Exercise brief ::
Please retype every entry, keeping each one exactly as written.

Dataset content ::
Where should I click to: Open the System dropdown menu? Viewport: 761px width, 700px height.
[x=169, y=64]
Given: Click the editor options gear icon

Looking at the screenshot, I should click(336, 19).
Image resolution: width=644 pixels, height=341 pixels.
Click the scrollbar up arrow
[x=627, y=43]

Answer section ::
Where should I click to: Open the System dropdown menu? Viewport: 761px width, 700px height.
[x=169, y=64]
Given: Click the editor options gear icon

Looking at the screenshot, I should click(336, 19).
Image resolution: width=644 pixels, height=341 pixels.
Click the scrollbar up arrow
[x=627, y=43]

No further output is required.